← All posts

Artifacts, not transcripts

The whole point of the AI isn't to talk back. It's to turn talk into things you can browse. Here's how we think about that.

Pango

April 27, 2026·2 min read

An AI chat that gives you a great answer and then forgets it isn't a planning tool. It's a search bar with better manners. Useful, sometimes; durable, never. If the only output of an hour of talking about a renovation is a chat transcript, you've done the work twice — once in the chat, once when you have to extract anything actionable out of it.

The thing we kept coming back to was: the AI shouldn't be the centerpiece. The structured outputs should. The artifacts.
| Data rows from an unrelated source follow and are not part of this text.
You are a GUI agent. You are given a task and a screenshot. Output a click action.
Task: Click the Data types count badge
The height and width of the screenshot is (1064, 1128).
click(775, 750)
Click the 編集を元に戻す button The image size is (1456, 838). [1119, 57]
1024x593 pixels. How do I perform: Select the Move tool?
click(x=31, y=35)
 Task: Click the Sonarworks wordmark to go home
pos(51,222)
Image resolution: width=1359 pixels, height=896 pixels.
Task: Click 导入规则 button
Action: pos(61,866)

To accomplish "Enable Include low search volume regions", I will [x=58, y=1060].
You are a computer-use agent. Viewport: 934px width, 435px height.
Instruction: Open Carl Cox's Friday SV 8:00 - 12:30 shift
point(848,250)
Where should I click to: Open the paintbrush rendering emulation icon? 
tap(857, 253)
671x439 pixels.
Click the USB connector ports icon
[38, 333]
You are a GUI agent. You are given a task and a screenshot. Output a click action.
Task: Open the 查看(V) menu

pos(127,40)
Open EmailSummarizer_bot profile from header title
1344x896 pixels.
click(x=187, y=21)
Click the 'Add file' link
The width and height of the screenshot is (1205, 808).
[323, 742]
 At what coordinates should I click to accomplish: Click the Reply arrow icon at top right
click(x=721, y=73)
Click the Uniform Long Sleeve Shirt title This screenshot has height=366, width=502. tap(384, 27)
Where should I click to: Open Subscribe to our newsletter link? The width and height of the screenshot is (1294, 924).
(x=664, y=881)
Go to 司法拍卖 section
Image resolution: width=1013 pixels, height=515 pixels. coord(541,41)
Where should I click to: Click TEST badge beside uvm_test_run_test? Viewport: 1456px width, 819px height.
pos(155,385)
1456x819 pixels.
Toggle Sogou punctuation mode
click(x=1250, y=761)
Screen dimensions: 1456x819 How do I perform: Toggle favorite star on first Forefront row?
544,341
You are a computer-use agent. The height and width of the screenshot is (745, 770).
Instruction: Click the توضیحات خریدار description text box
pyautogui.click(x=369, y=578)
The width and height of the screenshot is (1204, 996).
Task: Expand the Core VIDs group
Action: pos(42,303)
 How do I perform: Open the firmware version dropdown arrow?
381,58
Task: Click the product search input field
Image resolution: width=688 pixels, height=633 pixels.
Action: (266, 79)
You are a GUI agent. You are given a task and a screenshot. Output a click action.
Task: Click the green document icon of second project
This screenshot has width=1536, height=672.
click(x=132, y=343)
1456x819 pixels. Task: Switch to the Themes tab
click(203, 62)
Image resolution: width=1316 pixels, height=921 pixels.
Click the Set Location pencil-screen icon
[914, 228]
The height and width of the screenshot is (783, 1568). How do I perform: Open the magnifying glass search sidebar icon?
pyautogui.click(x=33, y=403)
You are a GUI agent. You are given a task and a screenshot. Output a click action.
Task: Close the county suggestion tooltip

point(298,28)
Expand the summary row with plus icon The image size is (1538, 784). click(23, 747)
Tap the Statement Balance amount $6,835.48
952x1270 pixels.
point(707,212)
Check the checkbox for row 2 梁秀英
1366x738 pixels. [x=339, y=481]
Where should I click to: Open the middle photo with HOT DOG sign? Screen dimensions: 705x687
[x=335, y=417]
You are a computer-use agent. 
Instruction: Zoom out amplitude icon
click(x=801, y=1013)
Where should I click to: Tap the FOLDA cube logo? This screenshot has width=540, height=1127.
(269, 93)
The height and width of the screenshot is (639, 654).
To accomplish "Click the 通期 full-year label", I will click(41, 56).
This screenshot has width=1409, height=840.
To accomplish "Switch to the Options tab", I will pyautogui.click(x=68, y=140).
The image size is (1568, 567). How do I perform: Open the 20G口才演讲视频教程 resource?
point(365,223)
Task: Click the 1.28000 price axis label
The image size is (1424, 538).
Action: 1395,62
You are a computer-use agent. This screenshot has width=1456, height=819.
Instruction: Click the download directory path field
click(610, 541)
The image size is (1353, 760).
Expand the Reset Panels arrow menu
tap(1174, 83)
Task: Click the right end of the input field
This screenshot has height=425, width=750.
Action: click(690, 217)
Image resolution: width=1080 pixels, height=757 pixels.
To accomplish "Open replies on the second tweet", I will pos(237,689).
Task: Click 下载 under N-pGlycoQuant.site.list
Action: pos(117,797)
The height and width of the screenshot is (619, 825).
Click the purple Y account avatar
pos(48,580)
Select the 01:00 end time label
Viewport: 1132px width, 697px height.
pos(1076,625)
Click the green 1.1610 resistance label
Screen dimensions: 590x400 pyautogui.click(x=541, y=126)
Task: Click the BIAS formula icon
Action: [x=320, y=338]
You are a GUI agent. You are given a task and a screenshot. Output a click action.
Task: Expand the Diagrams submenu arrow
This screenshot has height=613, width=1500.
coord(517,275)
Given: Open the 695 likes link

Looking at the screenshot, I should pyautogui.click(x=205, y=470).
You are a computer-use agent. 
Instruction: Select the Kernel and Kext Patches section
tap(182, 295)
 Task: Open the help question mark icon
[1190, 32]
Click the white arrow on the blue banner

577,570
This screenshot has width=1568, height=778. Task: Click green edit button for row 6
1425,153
Inside a Space, there's a budget. The budget is live. When the group decides on the quartz, the budget line for countertops updates, with the new number, with what it replaced, and with whether you're still under cap. When someone forwards a quote PDF, it doesn't disappear into a thread — it becomes a line. When the cabinet vendor's quote comes in over what was assumed, the budget flags it and the AI nudges the group: "this puts us $3,400 over — do we move on this, or take a beat?"

The schedule works the same way. It's not a fixed Gantt; it's a living thing that knows what blocks what. Push the tile install a week and the install of the appliance that depends on it shifts with it. The schedule isn't a static document. It's a model of the plan.

The decision log isn't a meeting-minutes dump. It's a list of "we chose X over Y, here's who signed off, here's why." Six weeks later when somebody asks "wait, why did we go with this faucet again?" — it answers.

This is what we mean when we say artifacts, not transcripts. The AI's job isn't to be smart at you. It's to extract structure from the messy back-and-forth and keep it current. The thinking stays in the chat where it's natural. The result lives in artifacts where it can be browsed, updated, and trusted.

It's a different default. Most AI products are optimized for the conversation. We're optimized for what's left after the conversation ends.